At some point in our careers we’ve all been on the hunt for a job and a new professional adventure. We all have different approaches in going about this search, but are there some methods that work better than others? Earlier this month at Microsoft’s Vancouver office, YWiB was lucky to have Carmen Tsang from Lighthouse Labs guide us through this often challenging task. Don’t worry, there’s hope for all of us if you follow her words of wisdom!

Phase 1: The Hunt

Throughout the job hunt process, you want to remain diligent and proactive. It’s easy to be discouraged while unemployed, so it’s good to set daily goals for yourself (e.g. send out five resumes each day). Even if you don’t completely qualify for a position, you can still apply. Carmen says this is okay as long as you meet 70% of the requirements. If you’re planning to apply for many positions, make organization your best friend by creating a spreadsheet with all the key application details (e.g. company, position title, date sent, etc.) to keep track in the event of a call back. While waiting for an interview, research the job titles you are interested in and reach out to industry professionals in similar positions that may have some insight to share. Finally, leverage your network to its full extent. You never know who might know someone looking to hire, or who’s connection could get you in the door.

Phase 2: The Interview

So you’ve landed the interview, now what? Carmen says NEVER “wing it”. Before your interview, go in knowing three key things; yourself, the company and the job description. This seems easy enough but focusing on each area will help you identify whether or not the company and the position align with what’s important to you and your professional progression. As long as all three areas align, you’ll remain consistent throughout the interview and will demonstrate how self aware you are.

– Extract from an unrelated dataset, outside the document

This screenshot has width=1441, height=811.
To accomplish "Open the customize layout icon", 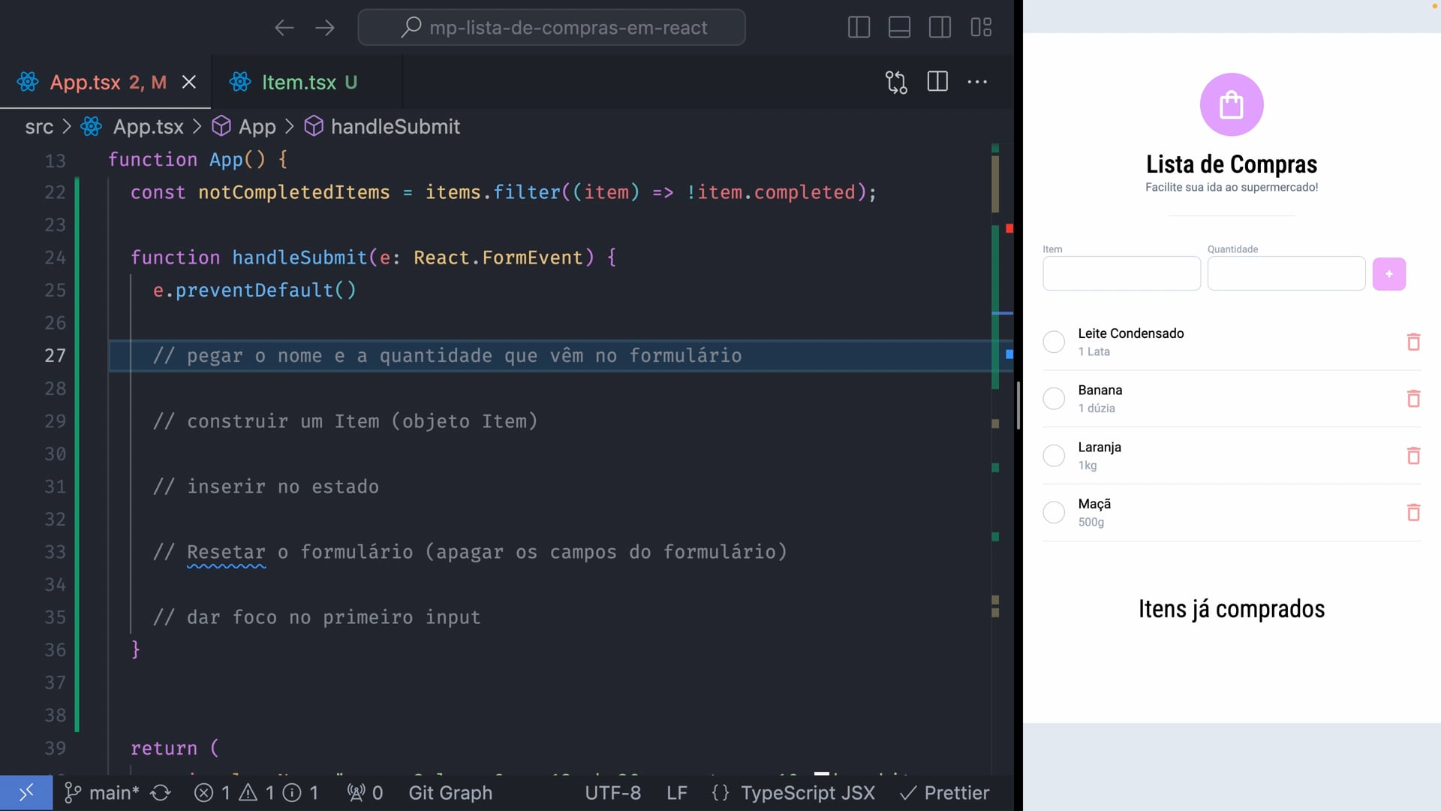I will click(x=981, y=28).
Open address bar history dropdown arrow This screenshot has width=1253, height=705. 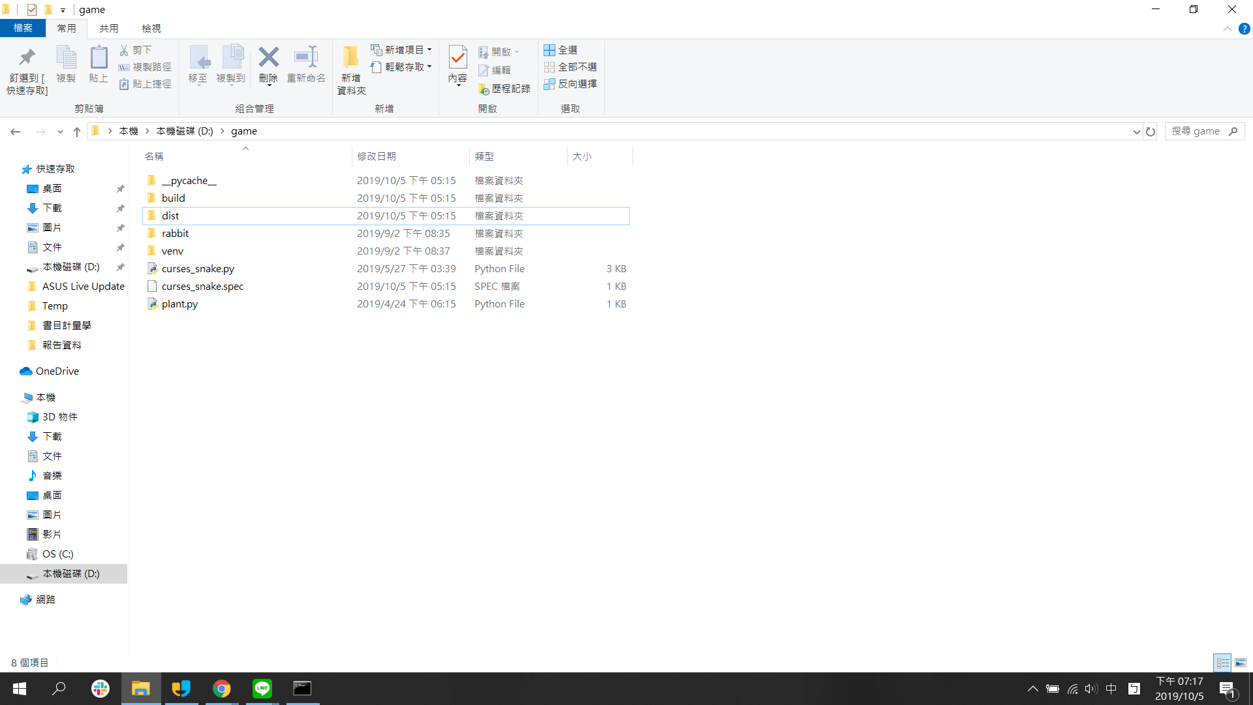1136,131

When it comes to the questions you’re being asked, make sure to be honest, especially with the dreaded “weaknesses” question. Don’t pick a strength and disguise it (*sigh*, we’ve all done it) because interviewers see past this and are less likely to consider you as a suitable candidate. Share something real, and what you’ve done to address the issue in the past 6 months. When it’s your turn, make sure not to ask too many questions. This can be off-putting to interviewers and may give them the wrong impression of your capabilities.

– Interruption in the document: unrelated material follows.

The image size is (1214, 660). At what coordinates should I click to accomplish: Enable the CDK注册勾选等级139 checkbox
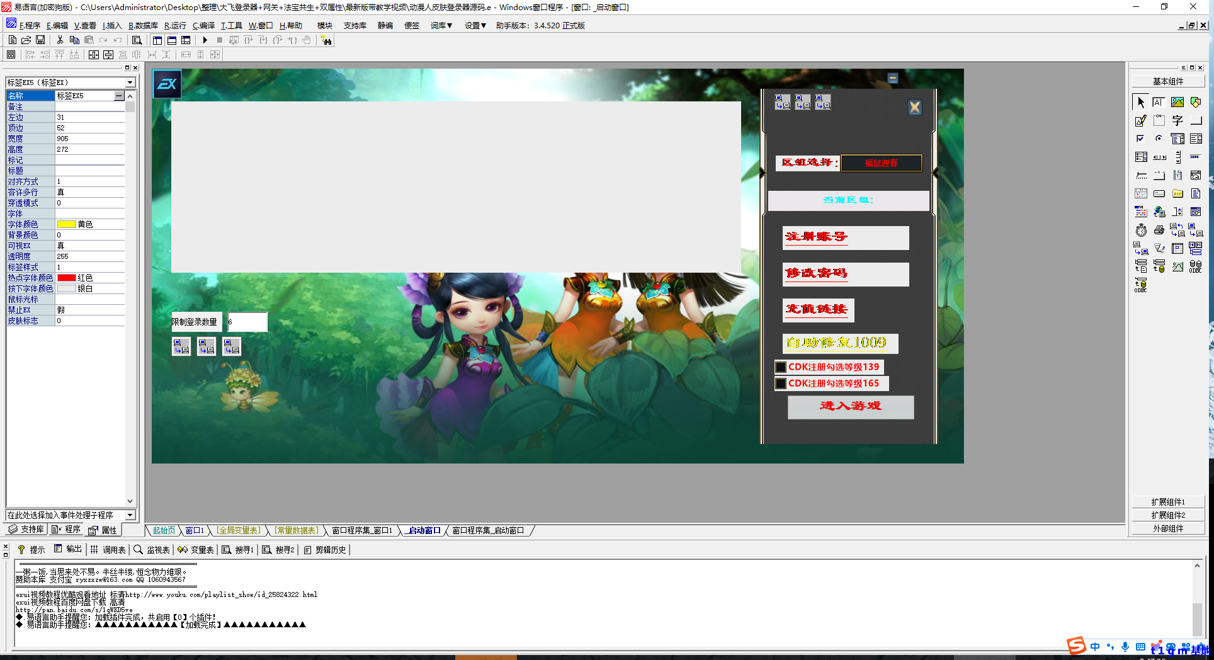click(781, 367)
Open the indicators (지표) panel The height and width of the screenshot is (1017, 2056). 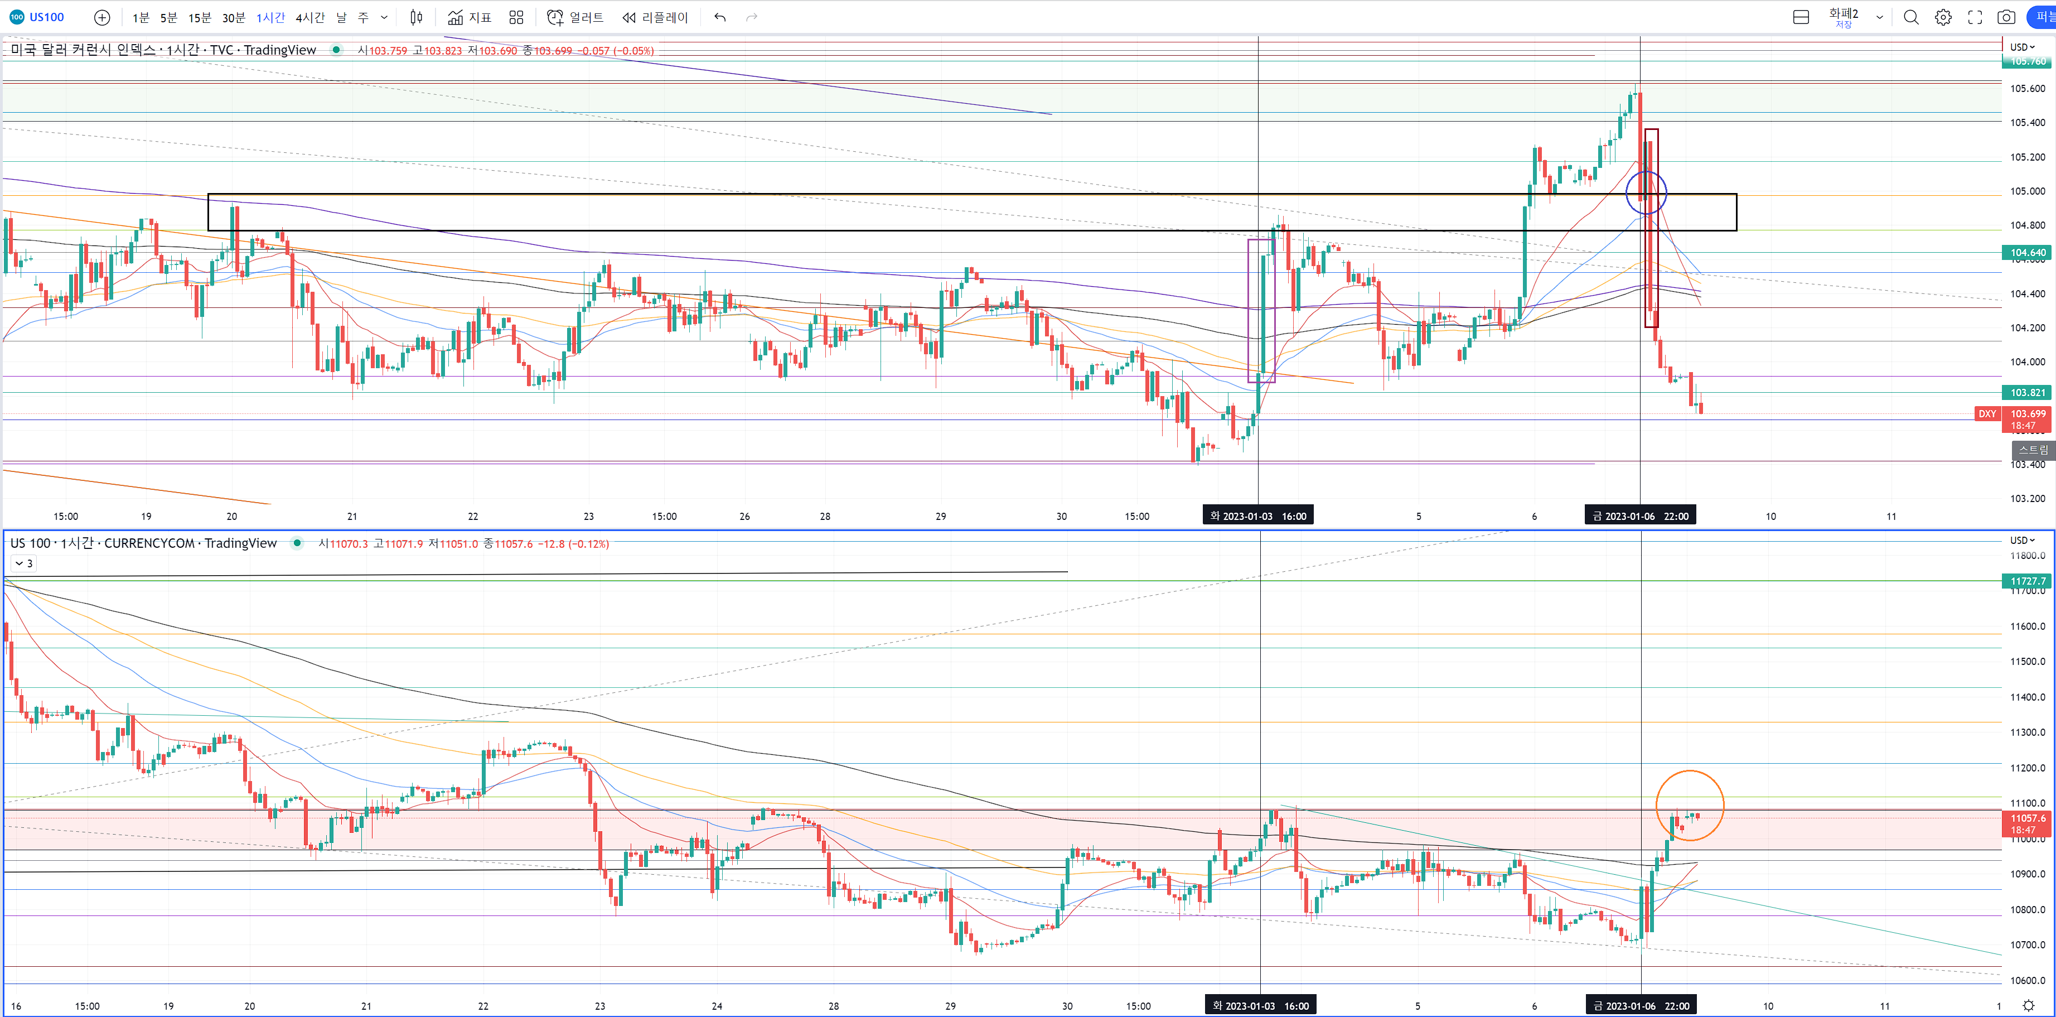click(x=469, y=18)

Finally, if you have references, make sure you know what they plan to say. Again, this can help you remain consistent with what may be said regarding your areas for improvement.

Phase 3: Follow-up

Once your interview is over, don’t be shy to ask when you can expect a response back. Feel free to let them know that you’re actively looking or that you have other interviews (if it’s true) but that you want to give them full consideration. Of course, always send a “thank you” email once you’re fully done.

A big thanks to Carmen for sharing all of these wonderful tips, and to Microsoft for the amazing venue space. Are there any tips you would add?